Mit CC hatte ich noch nie Kommunikation.
Ich habe das rein zufällig bemerkt und nur im CLL Mode getestet. ...natürlich auch nur mit EINEM Opto ESC, 120HV. Habe ja kein Lager von so was.
Ich gehe davon aus, dass es am Opto-Eingang liegt. Castle hat mMn eine etwas hemdsärmlige Ankopplung für CLL nachträglich eingebaut. Der Output (Data Pulse) ist auch nicht galvanisch entkoppelt, der O-Koppler ist 1-way, sondern das erfolgte einfach nur per C, angezapft (Koppler überbrückend).
Ich weiß nicht, ob es daran liegt (eher nicht) oder an einem grundsätzlichen Design-Problem bzgl. des O-Kopplers, reiner Input in den ESC.
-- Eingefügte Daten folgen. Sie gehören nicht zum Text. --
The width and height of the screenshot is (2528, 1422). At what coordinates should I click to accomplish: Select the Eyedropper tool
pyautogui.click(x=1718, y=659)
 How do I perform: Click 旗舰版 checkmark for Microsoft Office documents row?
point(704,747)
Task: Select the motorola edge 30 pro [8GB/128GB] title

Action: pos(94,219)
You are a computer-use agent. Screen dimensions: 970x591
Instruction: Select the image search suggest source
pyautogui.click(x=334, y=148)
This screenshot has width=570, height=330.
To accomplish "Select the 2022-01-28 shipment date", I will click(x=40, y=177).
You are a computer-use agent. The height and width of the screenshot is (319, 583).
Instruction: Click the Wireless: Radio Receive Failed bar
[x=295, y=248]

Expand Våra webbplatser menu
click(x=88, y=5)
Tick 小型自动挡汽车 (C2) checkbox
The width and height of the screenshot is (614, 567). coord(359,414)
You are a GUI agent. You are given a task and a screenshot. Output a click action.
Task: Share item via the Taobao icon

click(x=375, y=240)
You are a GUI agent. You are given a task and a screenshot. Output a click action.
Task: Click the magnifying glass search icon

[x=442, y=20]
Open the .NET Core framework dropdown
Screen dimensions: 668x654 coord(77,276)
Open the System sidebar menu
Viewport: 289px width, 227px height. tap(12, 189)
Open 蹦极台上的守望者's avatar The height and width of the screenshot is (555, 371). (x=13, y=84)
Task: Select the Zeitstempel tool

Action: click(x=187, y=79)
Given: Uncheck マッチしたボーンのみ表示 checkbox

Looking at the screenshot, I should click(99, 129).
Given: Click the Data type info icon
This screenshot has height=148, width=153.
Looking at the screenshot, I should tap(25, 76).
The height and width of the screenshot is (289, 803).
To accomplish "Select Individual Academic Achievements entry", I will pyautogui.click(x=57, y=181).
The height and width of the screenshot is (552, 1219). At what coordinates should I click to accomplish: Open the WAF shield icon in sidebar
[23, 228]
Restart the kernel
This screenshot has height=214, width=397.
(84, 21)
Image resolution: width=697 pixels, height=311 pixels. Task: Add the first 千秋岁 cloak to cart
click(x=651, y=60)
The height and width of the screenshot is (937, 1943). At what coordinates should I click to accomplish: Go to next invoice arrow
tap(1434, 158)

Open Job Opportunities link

Der Koppler braucht natürlich Betriebsspannung an der Außenseite, und die kann dann auch nicht von ihm selbst kommen, wenn man galvanisch trennen will. Ulkig ist nur, dass Gasimpulse stochastisch mißverstanden werden, wenn sich die Spannung in besagtem Fenster befindet. Bemerken konnte ich das auch nur,
- weil das Auswirkung auf CLL hat (Oszi dran),
- weil durch die Verkopplung mit CLL (Interface transceive genutzt) Rückwirkungen auf das Lesen das Gasimpulses entstehen.
Eine Erklärung fällt mir erst mal nicht ein, - ist schon ungewöhnlich für die Applikation eines stino O-Kopplers..
Zum prinzipiellen Verständnis: Das habe ich kürzlich bei HF geschrieben:
Quote:
Well.., normally only the throttle pulse length is of interest for an ESC.
...pulse frequency as well but not as part of the information to transfer than only as an approximate limit - depending on the design of an ESC.
Important: Wether a pulse is phase true in sequence does not matter in pure unidirectional use of the line.
With Castle's "Link Live" everything changes:
The ESC is not only a pulse receiver, than it works transceive, - pulse receiver / (data) pulse transmitter.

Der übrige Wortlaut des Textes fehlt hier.